Une contradiction entre ambitions et fonctionnement administratif
D’un côté, le Maroc affiche une volonté de renforcer son lien avec sa diaspora. De l’autre, les représentants syndicaux dénoncent une administration qui, selon eux, ne disposerait plus des moyens nécessaires pour assurer correctement certaines de ses missions.
Cette contradiction pourrait devenir problématique si elle perdure.
Une politique destinée aux MRE ne peut pas se limiter à annoncer de nouveaux dispositifs. Elle doit également garantir leur exécution, leur financement et leur accessibilité.
Le gouvernement dispose d’ailleurs d’un mécanisme interministériel chargé d’améliorer les politiques publiques concernant les MRE et de renforcer la performance des services publics qui leur sont destinés.
L’identité culturelle des nouvelles générations devient un enjeu majeur
La dimension culturelle constitue l’un des axes importants de cette politique.

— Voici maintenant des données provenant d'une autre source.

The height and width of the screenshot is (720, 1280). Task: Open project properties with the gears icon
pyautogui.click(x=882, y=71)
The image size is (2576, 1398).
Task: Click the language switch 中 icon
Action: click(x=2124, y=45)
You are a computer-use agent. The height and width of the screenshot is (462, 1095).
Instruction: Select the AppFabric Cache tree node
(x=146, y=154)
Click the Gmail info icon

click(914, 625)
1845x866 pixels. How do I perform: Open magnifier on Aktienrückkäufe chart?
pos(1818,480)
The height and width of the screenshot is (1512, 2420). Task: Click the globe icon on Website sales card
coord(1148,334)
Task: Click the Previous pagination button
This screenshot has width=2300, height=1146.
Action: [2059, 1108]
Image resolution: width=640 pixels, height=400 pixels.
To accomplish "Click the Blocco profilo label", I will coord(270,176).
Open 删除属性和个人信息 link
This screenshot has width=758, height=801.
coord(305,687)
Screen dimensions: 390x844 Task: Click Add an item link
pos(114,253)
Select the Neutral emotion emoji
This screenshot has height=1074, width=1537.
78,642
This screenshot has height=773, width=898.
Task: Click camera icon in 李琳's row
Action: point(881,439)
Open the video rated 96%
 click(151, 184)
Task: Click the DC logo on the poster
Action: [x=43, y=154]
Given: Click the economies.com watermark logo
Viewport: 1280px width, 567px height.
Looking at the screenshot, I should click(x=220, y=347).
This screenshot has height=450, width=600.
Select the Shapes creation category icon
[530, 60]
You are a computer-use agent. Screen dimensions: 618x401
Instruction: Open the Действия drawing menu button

Le Maroc organise notamment des universités culturelles destinées aux étudiants MRE âgés de 18 à 25 ans. Ces rencontres visent à renforcer leur connaissance de la culture marocaine, à favoriser les échanges et à maintenir leur relation avec le Royaume.
En juillet 2026, la 17e édition de l’Université d’été a ainsi réuni 300 jeunes Marocains résidant à l’étranger à Tanger.
Ces initiatives montrent que la question dépasse largement les vacances estivales.
Pour les autorités, il s’agit désormais de maintenir un lien durable avec une diaspora dont une part croissante appartient aux deuxième et troisième générations.
La mobilisation des compétences des MRE devient prioritaire
Le Maroc souhaite également faire évoluer la relation avec sa diaspora sur le terrain économique.
L’objectif consiste à mobiliser davantage les compétences, les réseaux professionnels et l’expertise acquise à l’étranger.
Le portail officiel consacré aux MRE présente d’ailleurs un programme dédié à la mobilisation des compétences et à l’accompagnement des porteurs de projets.
Cette orientation s’inscrit dans une stratégie plus large visant à faire de la diaspora un partenaire du développement économique national.
Mais là encore, l’efficacité dépendra de la capacité administrative à transformer les annonces en services réellement accessibles.
Quelle réforme pour les MRE ?
La polémique syndicale intervient donc à un moment stratégique.
Le Maroc doit simultanément moderniser ses services, répondre aux attentes des nouvelles générations et renforcer la contribution économique de sa diaspora.
Cela suppose de traiter les problèmes internes dénoncés par les représentants du personnel.
Car le risque serait de multiplier les programmes sans résoudre les difficultés administratives qui affectent leur mise en œuvre.
Pour les MRE au Maroc, la véritable réforme devra donc reposer sur un équilibre entre ambition politique et efficacité administrative.
La diaspora ne demande pas seulement des discours ou des campagnes d’accueil. Elle attend aussi des démarches plus simples, des interlocuteurs efficaces et des réponses concrètes à ses préoccupations.
À terme, la crédibilité de la politique marocaine envers les MRE dépendra moins du nombre de dispositifs annoncés que de leur capacité à produire des résultats mesurables.